WORK INSTRUCTIONS: Exactly retype the lines of the material from its first line to the line with "De vorming van een Haags Bosje (494, 529)", including both.

DATA SHOWN:
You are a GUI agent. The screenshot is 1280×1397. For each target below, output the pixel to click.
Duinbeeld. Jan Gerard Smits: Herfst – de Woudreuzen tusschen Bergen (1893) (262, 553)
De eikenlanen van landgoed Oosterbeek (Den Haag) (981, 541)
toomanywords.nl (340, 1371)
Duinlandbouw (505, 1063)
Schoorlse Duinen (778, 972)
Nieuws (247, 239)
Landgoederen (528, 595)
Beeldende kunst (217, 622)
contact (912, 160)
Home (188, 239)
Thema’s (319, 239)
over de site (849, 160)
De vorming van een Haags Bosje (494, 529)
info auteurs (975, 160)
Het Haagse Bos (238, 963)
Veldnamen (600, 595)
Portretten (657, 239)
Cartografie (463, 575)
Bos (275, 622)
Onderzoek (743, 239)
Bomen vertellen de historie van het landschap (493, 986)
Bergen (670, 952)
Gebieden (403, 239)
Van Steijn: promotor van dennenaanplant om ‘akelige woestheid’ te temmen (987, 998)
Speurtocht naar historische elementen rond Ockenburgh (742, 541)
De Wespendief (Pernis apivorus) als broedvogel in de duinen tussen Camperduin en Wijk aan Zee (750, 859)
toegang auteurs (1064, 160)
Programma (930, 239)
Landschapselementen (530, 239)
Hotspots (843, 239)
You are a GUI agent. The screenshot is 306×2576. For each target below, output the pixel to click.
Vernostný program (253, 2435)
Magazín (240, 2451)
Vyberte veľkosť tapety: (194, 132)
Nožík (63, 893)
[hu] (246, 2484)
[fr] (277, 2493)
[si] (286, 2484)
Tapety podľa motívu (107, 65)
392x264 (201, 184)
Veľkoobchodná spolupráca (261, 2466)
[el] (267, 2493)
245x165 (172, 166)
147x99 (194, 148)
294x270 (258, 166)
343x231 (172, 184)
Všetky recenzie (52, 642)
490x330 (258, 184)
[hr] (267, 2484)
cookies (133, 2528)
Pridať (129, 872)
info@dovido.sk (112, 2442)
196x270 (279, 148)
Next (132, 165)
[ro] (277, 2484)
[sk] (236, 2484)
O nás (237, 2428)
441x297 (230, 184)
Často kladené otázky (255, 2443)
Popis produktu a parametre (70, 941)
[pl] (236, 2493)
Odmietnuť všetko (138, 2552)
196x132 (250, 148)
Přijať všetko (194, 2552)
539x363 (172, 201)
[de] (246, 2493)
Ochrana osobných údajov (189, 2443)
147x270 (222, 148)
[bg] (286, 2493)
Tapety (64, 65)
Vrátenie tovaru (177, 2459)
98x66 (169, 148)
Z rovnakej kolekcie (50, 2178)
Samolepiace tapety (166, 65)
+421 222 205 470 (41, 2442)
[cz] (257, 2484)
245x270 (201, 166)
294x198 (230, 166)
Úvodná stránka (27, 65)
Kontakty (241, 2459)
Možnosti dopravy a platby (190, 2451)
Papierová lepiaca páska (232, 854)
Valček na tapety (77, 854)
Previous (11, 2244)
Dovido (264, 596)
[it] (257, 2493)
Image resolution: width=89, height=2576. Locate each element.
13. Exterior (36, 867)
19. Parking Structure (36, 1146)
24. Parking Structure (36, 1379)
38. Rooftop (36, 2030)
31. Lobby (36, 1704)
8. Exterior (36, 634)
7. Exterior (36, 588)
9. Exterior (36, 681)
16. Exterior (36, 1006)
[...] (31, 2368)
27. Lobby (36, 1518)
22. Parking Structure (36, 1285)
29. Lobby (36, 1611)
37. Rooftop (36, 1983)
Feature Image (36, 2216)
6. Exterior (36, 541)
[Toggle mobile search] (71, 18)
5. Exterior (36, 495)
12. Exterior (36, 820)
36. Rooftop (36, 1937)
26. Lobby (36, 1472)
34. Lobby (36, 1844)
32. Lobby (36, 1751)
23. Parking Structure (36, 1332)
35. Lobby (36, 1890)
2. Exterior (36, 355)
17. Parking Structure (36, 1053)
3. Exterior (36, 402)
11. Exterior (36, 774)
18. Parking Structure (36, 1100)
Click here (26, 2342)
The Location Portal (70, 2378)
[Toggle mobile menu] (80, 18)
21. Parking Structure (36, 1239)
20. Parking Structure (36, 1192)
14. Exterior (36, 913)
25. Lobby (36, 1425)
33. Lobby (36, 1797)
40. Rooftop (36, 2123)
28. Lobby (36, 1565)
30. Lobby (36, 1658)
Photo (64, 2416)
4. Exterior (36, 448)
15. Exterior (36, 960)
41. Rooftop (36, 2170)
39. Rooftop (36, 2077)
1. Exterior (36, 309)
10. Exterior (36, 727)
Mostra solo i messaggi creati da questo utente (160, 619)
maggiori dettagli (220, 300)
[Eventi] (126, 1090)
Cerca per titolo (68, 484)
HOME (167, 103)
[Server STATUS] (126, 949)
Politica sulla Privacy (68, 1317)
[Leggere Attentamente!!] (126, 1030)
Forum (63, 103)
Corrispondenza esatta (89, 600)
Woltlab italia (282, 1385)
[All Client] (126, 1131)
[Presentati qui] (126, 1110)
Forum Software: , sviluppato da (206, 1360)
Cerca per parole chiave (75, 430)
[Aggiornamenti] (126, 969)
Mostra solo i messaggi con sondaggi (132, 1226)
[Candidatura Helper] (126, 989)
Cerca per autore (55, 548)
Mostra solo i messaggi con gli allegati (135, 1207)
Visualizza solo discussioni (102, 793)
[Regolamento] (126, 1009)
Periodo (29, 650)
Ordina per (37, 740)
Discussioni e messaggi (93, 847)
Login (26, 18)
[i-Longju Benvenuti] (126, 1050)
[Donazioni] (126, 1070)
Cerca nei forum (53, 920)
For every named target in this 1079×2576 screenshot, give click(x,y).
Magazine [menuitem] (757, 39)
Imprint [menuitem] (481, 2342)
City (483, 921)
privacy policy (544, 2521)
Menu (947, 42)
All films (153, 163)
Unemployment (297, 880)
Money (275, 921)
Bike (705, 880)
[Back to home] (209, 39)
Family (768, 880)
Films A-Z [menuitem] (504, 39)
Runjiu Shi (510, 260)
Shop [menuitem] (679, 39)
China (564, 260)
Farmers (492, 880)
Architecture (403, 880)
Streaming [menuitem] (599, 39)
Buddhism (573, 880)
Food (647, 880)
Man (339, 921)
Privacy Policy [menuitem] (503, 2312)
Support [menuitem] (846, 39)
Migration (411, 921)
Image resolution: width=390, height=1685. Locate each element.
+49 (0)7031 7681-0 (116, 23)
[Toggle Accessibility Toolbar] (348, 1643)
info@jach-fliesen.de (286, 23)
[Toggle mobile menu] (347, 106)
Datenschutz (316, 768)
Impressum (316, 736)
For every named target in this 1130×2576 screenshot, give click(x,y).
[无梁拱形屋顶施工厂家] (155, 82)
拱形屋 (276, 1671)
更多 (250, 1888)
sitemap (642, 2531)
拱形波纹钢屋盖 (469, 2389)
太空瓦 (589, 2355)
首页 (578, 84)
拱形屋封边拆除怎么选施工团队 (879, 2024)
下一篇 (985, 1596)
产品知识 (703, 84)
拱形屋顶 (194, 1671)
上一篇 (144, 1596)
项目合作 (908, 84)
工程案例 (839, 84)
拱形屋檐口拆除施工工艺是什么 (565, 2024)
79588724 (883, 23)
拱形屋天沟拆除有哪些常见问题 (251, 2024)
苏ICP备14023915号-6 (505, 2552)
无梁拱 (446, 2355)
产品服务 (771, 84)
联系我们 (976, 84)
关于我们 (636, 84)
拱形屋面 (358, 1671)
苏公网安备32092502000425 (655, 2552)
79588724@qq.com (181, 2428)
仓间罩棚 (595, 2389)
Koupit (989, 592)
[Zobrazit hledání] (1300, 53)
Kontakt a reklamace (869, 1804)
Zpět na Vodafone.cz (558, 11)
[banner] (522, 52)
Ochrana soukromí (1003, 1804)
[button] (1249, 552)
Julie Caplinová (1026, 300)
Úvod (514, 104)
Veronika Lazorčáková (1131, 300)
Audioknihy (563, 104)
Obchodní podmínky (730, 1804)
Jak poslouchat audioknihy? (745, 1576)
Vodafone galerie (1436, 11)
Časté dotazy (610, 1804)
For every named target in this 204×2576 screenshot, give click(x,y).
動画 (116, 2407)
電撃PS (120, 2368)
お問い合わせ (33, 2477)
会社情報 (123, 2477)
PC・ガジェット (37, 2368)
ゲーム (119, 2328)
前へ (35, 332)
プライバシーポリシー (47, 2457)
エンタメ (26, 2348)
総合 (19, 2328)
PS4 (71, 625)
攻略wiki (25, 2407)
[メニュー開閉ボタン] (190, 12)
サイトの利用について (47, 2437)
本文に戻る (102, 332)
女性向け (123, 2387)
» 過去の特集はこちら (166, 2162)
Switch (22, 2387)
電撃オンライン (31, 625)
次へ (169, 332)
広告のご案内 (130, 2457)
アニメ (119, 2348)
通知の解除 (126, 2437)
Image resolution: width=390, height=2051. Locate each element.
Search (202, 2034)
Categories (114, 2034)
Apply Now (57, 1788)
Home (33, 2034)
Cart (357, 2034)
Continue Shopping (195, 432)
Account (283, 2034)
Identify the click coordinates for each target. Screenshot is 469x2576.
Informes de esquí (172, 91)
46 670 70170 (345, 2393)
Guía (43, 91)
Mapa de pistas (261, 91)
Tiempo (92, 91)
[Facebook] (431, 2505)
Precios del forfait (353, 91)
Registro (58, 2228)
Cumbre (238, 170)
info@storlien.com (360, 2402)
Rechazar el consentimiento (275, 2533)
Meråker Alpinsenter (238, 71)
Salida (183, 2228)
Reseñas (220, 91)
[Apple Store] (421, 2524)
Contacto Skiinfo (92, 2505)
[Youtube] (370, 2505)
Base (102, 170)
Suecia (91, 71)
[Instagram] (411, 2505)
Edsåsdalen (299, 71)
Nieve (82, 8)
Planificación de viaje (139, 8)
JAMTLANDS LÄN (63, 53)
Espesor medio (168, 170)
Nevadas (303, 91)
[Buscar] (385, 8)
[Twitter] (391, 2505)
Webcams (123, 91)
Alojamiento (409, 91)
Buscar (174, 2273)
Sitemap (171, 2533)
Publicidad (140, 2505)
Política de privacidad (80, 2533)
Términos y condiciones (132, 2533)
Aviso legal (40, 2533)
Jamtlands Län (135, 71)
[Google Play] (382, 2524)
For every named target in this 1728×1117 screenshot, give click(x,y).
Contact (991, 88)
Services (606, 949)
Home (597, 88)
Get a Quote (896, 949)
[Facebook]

EXERCISE SOLUTION:
You are a GUI agent. The screenshot is 1280×1397. For each target below, output the pixel to click.
Duinbeeld. Jan Gerard Smits: Herfst – de Woudreuzen tusschen Bergen (1893) (262, 553)
De eikenlanen van landgoed Oosterbeek (Den Haag) (981, 541)
toomanywords.nl (340, 1371)
Duinlandbouw (505, 1063)
Schoorlse Duinen (778, 972)
Nieuws (247, 239)
Landgoederen (528, 595)
Beeldende kunst (217, 622)
contact (912, 160)
Home (188, 239)
Thema’s (319, 239)
over de site (849, 160)
De vorming van een Haags Bosje (494, 529)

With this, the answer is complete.